Paragraph [0104]: “At 704, an image representative of the physical object is captured.”
Paragraph [0146]: “The digital image data from the camera 1506 comprises a representation of the object 1512.”
performing treatment on the second tissue slice as planned with the motorized treatment tip.
Paragraph [0005]: “The process of constructing the recipient block can include retrieving the donor blocks, removing (i.e., punching) tissue from the donor blocks, and placing the tissue into a recipient block.”
Paragraph [0095]: “Then, at 416, an operation can be performed on a physical location within the region of interest.
Paragraph [0140]: “In the example, the platform 1520 is an automated positioning device and is moveable via motors 1522, which are controlled by controllers 1521.”
Paragraph [0196]: “In one example, the automated device 1562 is an automated extractor (e.g., a tissue punch) for extracting material. Commands can be sent to the controller 1552 so that the extractor 1562 extracts material from the physical object 1512.”
Regarding Claim 16, Kallioniemi teaches all the limitations as in the consideration of claim 1 above. Kallioniemi further teaches the computer readable medium that perform the same steps as claim 1.
Paragraph [0107]: “The computer system 832 can be any of a variety of systems, including commercially-available systems that support any of a variety of computer-readable media (e.g., RAM, a hard disk, a computer-readable CD, and the like) for storing information. “
Paragraph [0145]: “Storage 1540 can be implemented via any of a variety of computer-readable media.”
Claim Rejections - 35 USC § 103
The following is a quotation of 35 U.S.C. 103 which forms the basis for all obviousness rejections set forth in this Office action:
A patent for a claimed invention may not be obtained, notwithstanding that the claimed invention is not identically disclosed as set forth in section 102, if the differences between the claimed invention and the prior art are such that the claimed invention as a whole would have been obvious before the effective filing date of the claimed invention to a person having ordinary skill in the art to which the claimed invention pertains. Patentability shall not be negated by the manner in which the invention was made.
Claims 3, 10, and 11 are rejected under 35 U.S.C. 103 as being unpatentable over Kallioniemi in view of Felzenszwalb and Huttenlocher (“Distance Transforms of Sampled Functions”).

━━━━━━━━━━━━━━━━━━━━━━━━━━━━━━

TO DO: Copy the passage of the office action that starts at "performing treatment on" and ends after "region of interest.", renaming "donor blocks" to "source blocks" throughout.

━━━━━━━━━━━━━━━━━━━━━━━━━━━━━━

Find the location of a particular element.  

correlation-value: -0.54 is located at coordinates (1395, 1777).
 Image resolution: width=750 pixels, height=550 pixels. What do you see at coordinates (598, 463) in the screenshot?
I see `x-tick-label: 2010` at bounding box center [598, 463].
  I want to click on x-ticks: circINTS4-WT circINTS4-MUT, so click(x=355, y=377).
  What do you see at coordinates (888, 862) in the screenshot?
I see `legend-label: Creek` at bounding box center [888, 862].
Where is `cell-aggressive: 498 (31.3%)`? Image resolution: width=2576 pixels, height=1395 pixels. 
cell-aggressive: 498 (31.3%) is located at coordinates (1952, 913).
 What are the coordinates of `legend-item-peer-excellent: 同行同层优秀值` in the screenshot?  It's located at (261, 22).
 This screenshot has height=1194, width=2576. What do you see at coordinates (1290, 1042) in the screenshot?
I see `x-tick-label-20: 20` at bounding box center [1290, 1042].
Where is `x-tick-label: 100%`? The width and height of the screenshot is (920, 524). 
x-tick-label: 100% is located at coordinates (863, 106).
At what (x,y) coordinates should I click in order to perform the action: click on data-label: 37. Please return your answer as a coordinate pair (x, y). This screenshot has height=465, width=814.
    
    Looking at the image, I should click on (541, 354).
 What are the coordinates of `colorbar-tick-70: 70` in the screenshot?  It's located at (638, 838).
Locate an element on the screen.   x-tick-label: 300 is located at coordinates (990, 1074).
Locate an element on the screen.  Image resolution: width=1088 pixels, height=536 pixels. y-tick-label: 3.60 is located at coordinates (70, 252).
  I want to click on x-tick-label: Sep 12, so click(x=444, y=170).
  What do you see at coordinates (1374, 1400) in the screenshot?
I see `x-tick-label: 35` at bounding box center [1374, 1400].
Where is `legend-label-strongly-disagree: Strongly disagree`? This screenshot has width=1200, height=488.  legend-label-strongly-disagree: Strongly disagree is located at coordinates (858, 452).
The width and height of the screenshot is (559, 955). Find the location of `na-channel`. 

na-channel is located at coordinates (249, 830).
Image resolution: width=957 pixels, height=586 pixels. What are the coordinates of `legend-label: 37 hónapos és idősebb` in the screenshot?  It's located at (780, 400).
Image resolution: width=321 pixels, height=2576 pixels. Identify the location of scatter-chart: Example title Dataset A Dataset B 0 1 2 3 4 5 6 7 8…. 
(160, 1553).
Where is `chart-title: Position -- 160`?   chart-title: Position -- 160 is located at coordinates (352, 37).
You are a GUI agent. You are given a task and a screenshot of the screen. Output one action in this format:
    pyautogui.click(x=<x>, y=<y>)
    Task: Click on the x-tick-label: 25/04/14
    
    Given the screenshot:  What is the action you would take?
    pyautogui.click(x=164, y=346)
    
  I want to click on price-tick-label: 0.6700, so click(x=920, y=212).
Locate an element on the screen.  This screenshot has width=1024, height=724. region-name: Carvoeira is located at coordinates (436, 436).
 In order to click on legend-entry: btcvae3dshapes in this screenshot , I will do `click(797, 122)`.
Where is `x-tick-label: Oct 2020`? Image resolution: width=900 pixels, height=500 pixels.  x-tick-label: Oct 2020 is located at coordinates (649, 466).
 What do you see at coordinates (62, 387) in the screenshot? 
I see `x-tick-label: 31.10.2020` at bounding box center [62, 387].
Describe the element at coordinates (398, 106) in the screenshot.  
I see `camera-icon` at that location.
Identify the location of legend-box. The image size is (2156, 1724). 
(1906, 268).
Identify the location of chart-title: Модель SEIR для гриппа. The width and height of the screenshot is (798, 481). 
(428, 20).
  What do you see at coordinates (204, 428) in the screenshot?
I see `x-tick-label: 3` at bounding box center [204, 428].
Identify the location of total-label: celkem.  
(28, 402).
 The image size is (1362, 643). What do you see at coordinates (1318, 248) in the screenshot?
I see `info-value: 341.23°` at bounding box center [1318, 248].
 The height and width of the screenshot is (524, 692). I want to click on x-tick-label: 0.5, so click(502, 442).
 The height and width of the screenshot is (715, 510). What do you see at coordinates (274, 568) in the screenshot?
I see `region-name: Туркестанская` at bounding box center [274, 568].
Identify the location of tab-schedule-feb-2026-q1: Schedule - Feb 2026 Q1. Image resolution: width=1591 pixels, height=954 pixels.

━━━━━━━━━━━━━━━━━━━━━━━━━━━━━━

REPLY TO THE EXERCISE:
performing treatment on the second tissue slice as planned with the motorized treatment tip.
Paragraph [0005]: “The process of constructing the recipient block can include retrieving the source blocks, removing (i.e., punching) tissue from the source blocks, and placing the tissue into a recipient block.”
Paragraph [0095]: “Then, at 416, an operation can be performed on a physical location within the region of interest.